Major Campaign (Card No. 1-2)
Perfect coordination of the operations of multiple armies and/or naval forces was difficult to achieve during this period due to resource limitations and command and control issues. This card represents the release by the national command authority of enough staff, administrative and logistical resources to undertake expanded operations in multiple theaters of operation.

Minor Campaign (Card No. 3-6, 65-66)
The national command authority has released sufficient staff, administrative and logistical resources to undertake campaigns in more than one theater of operations or multiple campaigns within a single theater of operations.

Increase in Arms Production (Card No. 7)
One of the “benefits” of industrialization was an expended ability to produce standardized arms. Prior to the advent of mature industrialization, weapons such as cannon and rifles required masters and artisans to produce the weapon on an almost individual scale, thus causing the lack of arms to be a limitation on the size of a nation’s armed forces.

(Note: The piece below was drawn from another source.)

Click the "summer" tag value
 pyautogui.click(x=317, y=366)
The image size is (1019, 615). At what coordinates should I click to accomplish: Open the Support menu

Population Increase (Card No. 8 )
This was a period of rapidly rising demographics for all nations in Europe which translated into larger armies.

Expansion of Standing Army (Card No. 9)
Parliamentary government, even those of autocratic states such as France and Prussia, had obtained legislative control over the size of the establishment of the armed forces through their power of the purse.

Foreign Arms Purchase (Card No. 10)
A nation that had an immature or inefficient industrial infrastructure or that had lost part of its arms production capacity due to conquest (such as France had during the initial stages of the Franco-Prussian War), was often required to go searching abroad for the arms with which to equip its expanding armies.

Activation of Grenzers (Card No. 11)
Austria had a limited potential to rapidly expand its standing army through increased drafts of Croatian light troops from its old militarized border region with the Ottoman Empire in the Balkans.

Landwehr Called Up (Card No. 12)
Through its well organized and administrated reserve system, Prussia could adjust its manpower mobilization to meet its operational requirements.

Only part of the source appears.